**ASSIGNED TASK**
Go to the line that contains "The height and" in the listing below, then output it and every line after it exactly, omitting pictures.

[SOURCE MATERIAL — start]

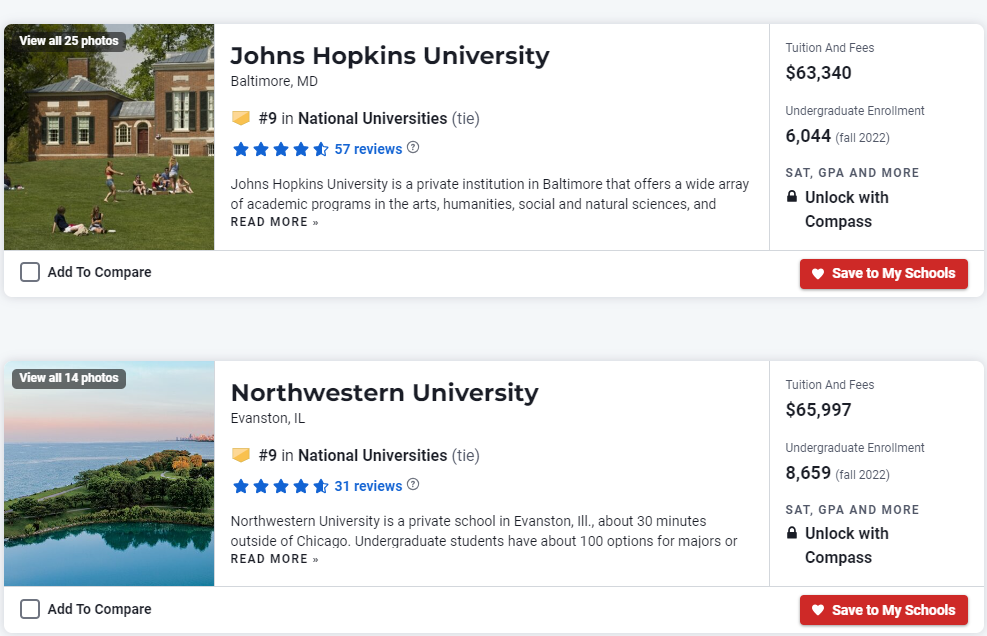Save Northwestern University to My Schools
987x636 pixels.
[x=883, y=610]
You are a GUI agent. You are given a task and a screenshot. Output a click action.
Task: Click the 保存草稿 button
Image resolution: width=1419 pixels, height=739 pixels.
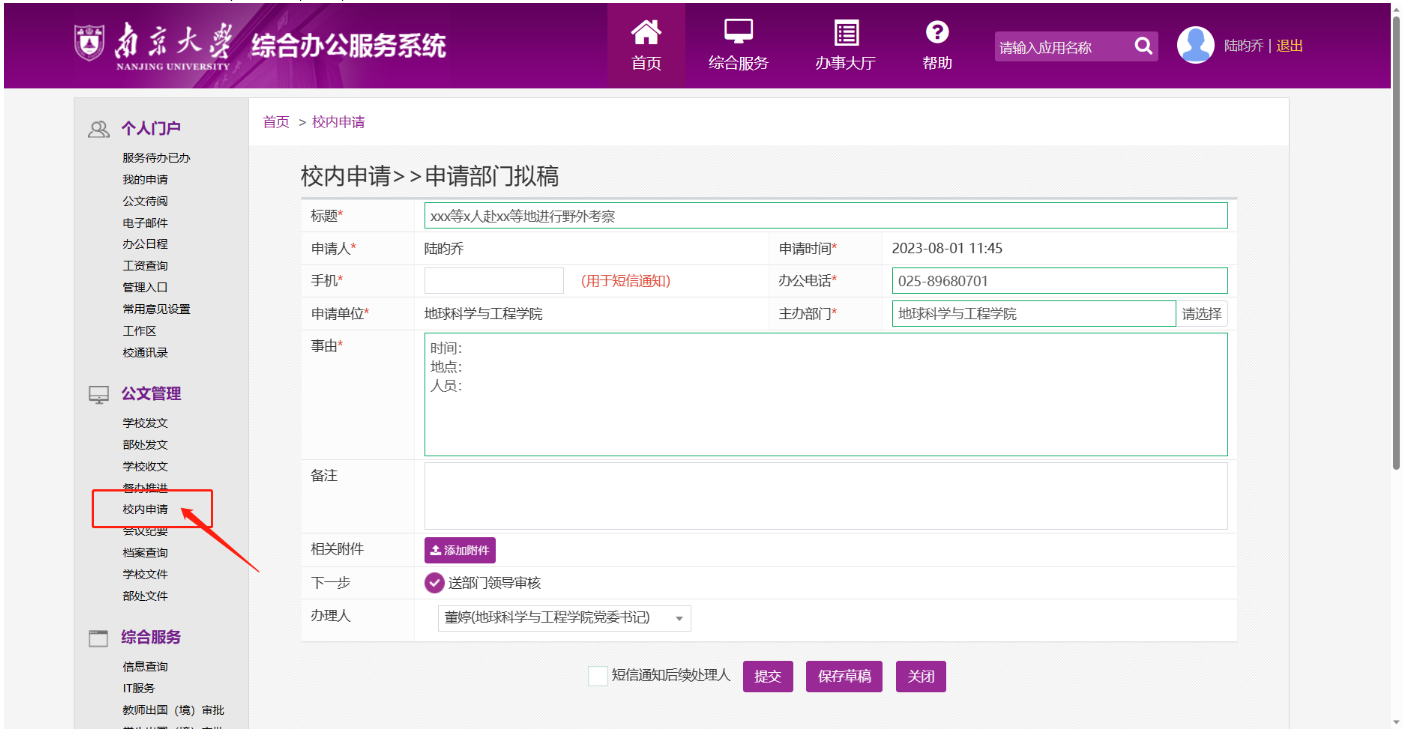tap(844, 677)
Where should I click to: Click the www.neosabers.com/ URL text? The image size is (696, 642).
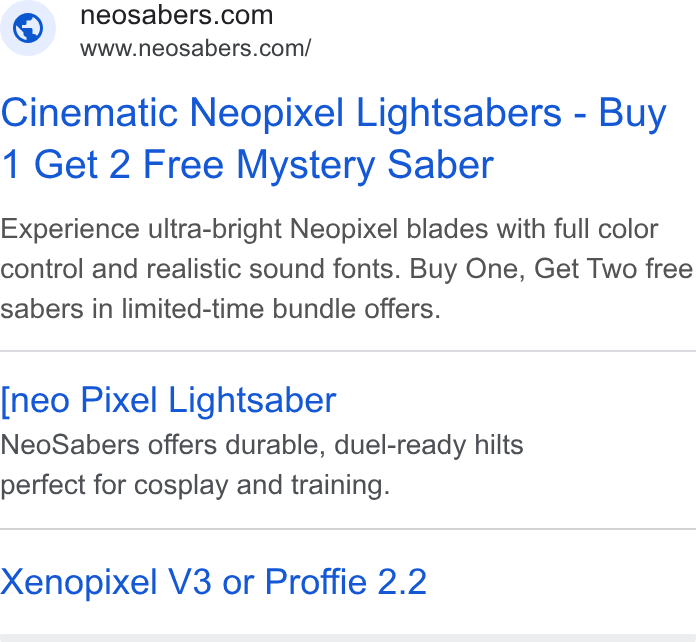pos(196,48)
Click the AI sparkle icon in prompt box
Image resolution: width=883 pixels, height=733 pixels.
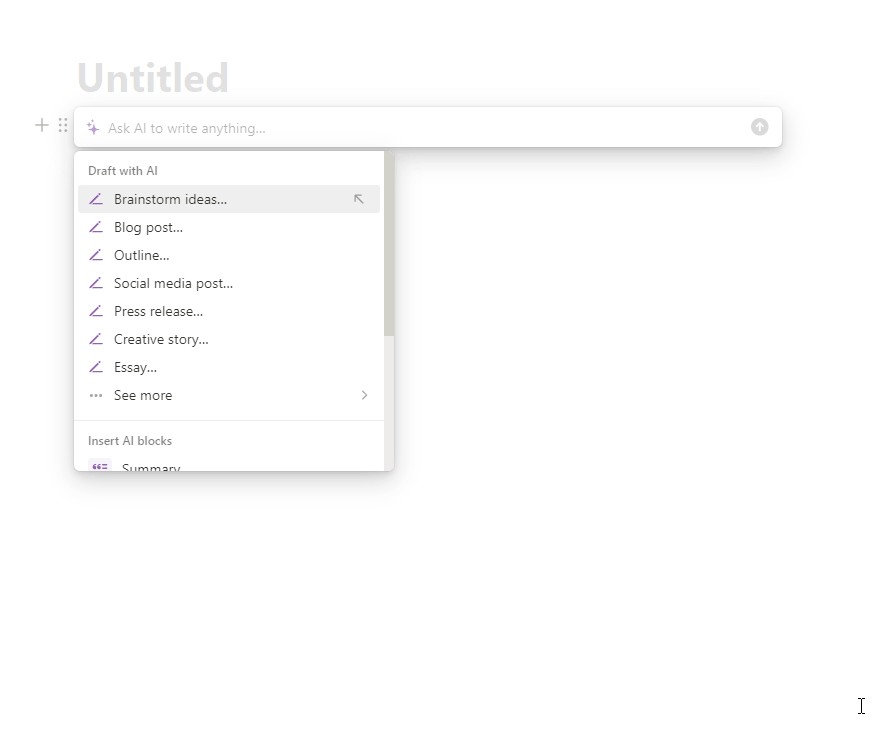click(x=93, y=128)
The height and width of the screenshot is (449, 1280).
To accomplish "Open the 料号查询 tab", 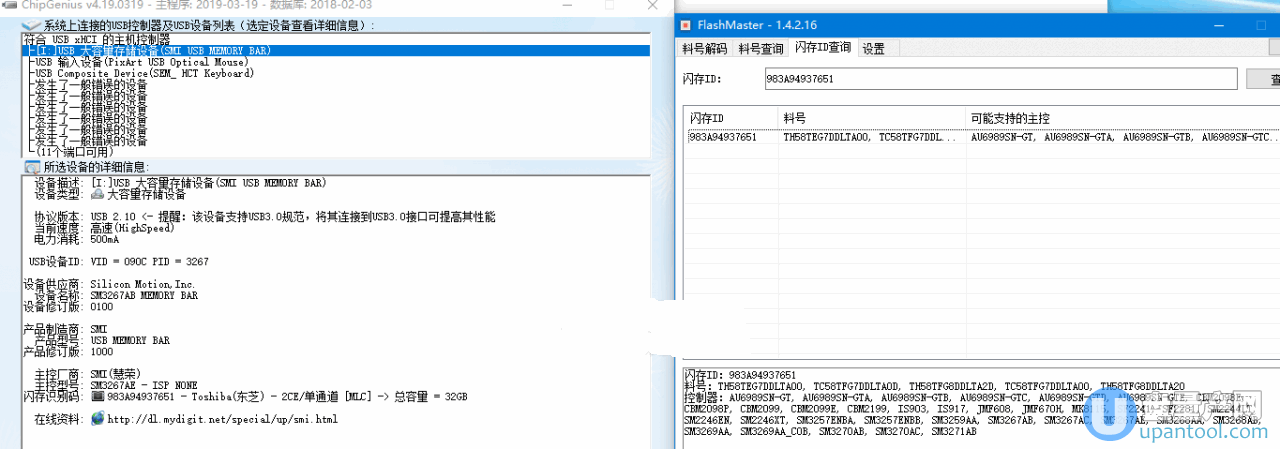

[SOURCE MATERIAL — finish]

**EXERCISE RESPONSE**
The height and width of the screenshot is (449, 1280).
To accomplish "Open the 料号查询 tab", 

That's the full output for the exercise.